Pada analisis univariat didapatkan bahwa responden dengan pengetahuan baik sebesar 32%. Penelitian Thaha (1990) di Ujung Pandang mendapatkan hasil dimana frekuensi ibu balita dengan pengetahuan baik sebesar 51,1%. Penelitian Juarsa (2003) di Kabupaten Pandeglang mendapatkan bahwa frekuensi pengetahuan ibu balita sebesar 56,3%. Penelitian Yamin (2003) di Kota Sukabumi mendapatkan 63% ibu balita mempunyai pengetahuan baik.

Hasil analisis bivariat terdapat hubungan yang signifikan antara pengetahuan dan tingkat pemanfaatan posyandu (p = 0,008). Tetapi analisis multivariat menunjukkan bahwa tidak terdapat hubungan yang signifikan antara pengetahuan

dengan tingkat pemanfaatan posyandu dengan nilai p = 0,239 (α=0,05) dan OR0,58 dengan 95% CI=0,24-1,43. Kemungkinan ibu berpengetahuan kurang baik untuk memanfaatkan posyandu pada tingkat kurang 58/100 kali lebih tinggi dibanding memanfaatkan posyandu tingkat baik atau cukup pada kelompok ibu berpengetahuan baik setelah dikontrol dengan variabel dukungan suami, jumlah balita, dan pendidikan ibu. Hal ini berarti hubungan pengetahuan dan tingkat pemanfaatan posyandu pada analisis bivariat hanya kebetulan saja sehingga dapat dikatakan bahwa tidak ada hubungan yang berarti antara pengetahuan dengan tingkat pemanfaatan posyandu.

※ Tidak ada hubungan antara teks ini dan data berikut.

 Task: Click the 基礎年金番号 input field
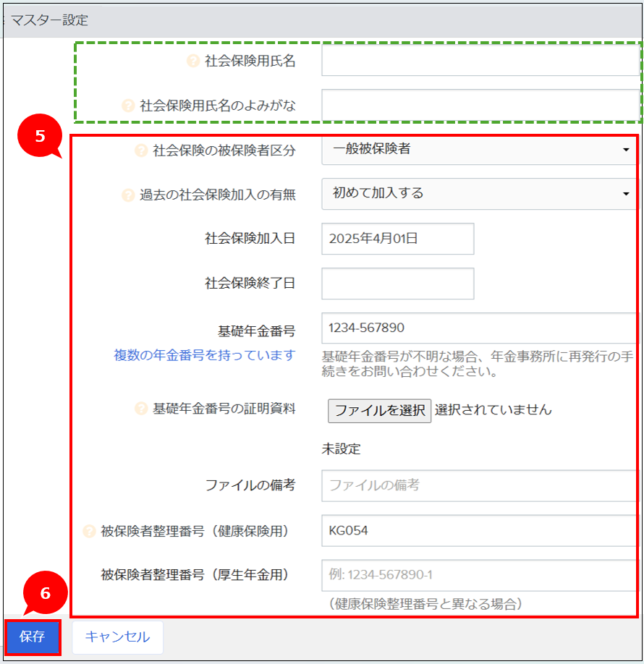pyautogui.click(x=479, y=328)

Pengetahuan tidak memiliki hubungan yang signifikan dengan tingkat pemanfaatan posyandu disebabkan tidak semua responden dengan pengetahuan baik memiliki dukungan suami tinggi. Proporsi responden dengan pengetahuan baik tetapi memperoleh dukungan suami rendah sebanyak 11 dari 40 responden. Sekalipun ibu memiliki pengetahuan yang baik tentang posyandu, tetapi ibu tidak memanfaatkan posyandu dengan baik karena adanya faktor penghambat yaitu dukungan suami rendah. Suami sebagai pembuat keputusan dalam keluarga menghalangi ibu untuk bertindak sesuai dengan pengetahuan yang dimiliki oleh ibu.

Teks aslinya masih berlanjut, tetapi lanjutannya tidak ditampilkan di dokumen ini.